> [Data section]:
*** Begin section ***

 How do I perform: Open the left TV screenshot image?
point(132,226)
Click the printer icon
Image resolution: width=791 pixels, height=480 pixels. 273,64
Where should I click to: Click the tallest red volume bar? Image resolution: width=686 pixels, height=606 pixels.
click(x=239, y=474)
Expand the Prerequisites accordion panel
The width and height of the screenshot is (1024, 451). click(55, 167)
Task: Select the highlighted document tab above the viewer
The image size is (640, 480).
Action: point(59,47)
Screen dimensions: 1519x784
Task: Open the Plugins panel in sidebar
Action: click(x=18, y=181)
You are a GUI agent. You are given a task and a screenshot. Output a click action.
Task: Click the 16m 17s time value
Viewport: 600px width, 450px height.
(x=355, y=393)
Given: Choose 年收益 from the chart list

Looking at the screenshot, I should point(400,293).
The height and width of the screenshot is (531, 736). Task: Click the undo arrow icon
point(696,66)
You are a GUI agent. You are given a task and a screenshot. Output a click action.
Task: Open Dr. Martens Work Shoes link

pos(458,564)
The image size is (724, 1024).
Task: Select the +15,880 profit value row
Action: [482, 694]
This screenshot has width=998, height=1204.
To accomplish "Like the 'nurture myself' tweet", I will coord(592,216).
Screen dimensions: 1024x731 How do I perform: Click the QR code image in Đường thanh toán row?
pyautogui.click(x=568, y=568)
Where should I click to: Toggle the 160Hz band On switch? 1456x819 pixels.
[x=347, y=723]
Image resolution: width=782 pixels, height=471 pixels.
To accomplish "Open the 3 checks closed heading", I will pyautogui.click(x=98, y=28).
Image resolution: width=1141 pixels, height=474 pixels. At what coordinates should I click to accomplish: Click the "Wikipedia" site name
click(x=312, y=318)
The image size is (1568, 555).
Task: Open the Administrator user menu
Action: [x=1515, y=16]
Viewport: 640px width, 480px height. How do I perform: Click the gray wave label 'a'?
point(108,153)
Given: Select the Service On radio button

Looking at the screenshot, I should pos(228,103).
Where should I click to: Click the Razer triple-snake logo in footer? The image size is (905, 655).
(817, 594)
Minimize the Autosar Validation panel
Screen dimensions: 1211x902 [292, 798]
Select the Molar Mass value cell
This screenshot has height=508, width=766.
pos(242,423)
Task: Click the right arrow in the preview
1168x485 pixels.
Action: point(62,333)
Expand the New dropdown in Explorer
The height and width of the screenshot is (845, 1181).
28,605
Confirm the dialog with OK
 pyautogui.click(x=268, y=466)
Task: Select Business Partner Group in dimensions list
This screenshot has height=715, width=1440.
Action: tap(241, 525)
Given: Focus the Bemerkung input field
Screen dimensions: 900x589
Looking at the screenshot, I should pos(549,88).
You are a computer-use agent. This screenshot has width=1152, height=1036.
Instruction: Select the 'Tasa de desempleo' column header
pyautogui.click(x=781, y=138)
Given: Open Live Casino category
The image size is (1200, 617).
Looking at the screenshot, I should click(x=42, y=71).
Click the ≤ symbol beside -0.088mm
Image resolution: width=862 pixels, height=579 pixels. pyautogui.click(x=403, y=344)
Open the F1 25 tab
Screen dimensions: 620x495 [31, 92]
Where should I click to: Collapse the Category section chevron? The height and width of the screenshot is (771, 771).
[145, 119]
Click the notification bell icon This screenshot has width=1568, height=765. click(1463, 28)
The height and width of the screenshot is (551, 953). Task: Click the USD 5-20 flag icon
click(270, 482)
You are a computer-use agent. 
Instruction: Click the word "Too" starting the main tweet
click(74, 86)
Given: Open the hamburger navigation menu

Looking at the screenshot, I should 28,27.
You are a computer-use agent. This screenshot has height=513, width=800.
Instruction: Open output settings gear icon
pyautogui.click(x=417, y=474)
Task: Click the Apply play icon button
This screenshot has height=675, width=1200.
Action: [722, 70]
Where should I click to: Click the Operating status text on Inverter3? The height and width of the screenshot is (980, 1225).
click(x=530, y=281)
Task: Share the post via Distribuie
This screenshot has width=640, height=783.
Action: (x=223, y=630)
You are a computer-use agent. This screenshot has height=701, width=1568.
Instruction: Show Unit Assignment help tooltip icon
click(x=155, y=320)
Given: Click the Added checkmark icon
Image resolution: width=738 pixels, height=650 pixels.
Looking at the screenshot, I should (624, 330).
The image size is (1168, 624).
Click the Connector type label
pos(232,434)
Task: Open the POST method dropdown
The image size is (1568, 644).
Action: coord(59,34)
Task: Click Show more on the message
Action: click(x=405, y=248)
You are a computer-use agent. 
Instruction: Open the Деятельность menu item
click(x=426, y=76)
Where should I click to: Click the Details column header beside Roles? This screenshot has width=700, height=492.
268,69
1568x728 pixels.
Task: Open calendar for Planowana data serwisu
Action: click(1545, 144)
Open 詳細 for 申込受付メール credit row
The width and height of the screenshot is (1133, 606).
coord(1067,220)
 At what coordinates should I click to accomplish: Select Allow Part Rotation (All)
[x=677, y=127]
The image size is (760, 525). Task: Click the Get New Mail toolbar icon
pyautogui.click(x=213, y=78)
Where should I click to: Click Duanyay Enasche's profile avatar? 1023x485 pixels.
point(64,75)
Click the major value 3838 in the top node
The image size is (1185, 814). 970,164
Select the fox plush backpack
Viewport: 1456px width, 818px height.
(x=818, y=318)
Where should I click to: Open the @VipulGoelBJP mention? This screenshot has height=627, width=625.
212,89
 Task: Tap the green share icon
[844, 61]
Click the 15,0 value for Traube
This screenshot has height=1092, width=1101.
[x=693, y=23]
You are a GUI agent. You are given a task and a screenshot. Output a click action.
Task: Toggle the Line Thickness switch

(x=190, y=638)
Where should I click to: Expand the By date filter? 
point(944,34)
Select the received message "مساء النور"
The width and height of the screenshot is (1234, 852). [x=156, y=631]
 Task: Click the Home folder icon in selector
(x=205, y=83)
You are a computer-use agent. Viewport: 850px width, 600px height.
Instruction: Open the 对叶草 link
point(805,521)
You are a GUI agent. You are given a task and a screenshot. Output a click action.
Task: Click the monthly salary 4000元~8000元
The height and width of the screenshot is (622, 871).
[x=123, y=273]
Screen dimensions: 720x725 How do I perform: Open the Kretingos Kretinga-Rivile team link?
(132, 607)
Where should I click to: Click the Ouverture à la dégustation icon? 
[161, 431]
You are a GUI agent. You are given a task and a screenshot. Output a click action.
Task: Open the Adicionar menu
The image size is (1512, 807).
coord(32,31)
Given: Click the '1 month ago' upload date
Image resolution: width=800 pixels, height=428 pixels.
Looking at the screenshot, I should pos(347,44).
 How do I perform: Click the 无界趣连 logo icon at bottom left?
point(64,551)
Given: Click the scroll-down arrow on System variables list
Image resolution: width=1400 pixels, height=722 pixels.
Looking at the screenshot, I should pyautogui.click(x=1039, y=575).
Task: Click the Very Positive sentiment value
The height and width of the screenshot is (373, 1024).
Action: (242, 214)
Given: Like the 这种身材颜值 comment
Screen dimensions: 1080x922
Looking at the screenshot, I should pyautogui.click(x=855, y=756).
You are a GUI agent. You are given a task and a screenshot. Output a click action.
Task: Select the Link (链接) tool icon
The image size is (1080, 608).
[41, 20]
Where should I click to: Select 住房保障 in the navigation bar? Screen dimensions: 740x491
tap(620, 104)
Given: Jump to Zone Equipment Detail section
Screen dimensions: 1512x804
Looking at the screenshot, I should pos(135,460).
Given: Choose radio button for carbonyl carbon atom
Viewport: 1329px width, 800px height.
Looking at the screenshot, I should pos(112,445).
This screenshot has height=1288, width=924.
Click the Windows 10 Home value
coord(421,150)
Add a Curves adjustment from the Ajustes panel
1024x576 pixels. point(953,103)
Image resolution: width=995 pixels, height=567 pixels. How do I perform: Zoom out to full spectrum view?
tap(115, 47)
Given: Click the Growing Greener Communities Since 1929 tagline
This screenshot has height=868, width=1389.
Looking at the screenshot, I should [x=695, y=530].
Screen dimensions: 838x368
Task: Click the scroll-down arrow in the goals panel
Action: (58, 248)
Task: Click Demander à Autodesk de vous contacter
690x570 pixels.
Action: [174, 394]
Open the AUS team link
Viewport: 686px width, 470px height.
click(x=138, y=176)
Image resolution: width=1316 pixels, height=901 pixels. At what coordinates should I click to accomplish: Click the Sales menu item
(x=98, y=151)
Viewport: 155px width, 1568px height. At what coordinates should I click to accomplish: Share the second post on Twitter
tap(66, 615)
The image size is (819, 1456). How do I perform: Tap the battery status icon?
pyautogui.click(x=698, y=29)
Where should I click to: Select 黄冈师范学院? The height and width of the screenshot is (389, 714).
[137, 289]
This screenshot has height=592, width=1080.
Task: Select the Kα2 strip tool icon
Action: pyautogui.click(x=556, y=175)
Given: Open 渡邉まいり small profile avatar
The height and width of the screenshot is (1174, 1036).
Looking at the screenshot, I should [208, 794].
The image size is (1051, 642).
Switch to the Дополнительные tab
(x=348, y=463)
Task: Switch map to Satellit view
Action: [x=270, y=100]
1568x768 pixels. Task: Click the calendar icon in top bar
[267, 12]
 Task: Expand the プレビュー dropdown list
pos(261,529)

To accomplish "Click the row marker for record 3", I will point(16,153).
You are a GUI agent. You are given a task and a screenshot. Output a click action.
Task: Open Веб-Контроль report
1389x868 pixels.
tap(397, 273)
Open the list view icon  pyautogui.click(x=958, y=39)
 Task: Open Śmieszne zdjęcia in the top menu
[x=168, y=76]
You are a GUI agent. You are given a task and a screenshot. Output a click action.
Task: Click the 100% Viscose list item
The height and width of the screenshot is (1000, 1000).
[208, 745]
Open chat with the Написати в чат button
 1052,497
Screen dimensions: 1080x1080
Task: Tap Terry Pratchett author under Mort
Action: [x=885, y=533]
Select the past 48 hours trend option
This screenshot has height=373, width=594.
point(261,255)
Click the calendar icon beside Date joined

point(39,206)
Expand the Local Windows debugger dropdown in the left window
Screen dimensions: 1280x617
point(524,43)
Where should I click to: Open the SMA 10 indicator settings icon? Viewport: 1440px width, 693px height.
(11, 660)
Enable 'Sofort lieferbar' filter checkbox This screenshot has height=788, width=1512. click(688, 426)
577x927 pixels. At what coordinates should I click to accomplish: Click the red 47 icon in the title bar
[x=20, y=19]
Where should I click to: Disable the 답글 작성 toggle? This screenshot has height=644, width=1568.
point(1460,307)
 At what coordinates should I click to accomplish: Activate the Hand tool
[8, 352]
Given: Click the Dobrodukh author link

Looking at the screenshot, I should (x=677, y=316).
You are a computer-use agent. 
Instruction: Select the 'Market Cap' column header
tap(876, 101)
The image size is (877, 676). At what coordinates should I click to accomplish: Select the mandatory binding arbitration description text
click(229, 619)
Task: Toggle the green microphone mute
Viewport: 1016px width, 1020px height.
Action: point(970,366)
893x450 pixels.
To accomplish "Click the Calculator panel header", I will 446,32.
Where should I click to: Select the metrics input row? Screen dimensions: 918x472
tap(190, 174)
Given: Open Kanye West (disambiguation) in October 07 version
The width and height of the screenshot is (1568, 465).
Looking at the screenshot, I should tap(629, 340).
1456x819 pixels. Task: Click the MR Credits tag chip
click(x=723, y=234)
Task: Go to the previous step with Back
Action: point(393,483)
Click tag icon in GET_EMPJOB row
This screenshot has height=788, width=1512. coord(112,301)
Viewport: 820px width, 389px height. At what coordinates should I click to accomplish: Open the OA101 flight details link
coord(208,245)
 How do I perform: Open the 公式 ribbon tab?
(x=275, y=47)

*** End section ***

> [Problem description]: The first line of the records and every line down to the line with "Task: Select the highlighted" must be quoted exactly; leave out all else.

> [Answer for the task]:
 How do I perform: Open the left TV screenshot image?
point(132,226)
Click the printer icon
Image resolution: width=791 pixels, height=480 pixels. 273,64
Where should I click to: Click the tallest red volume bar? Image resolution: width=686 pixels, height=606 pixels.
click(x=239, y=474)
Expand the Prerequisites accordion panel
The width and height of the screenshot is (1024, 451). click(55, 167)
Task: Select the highlighted document tab above the viewer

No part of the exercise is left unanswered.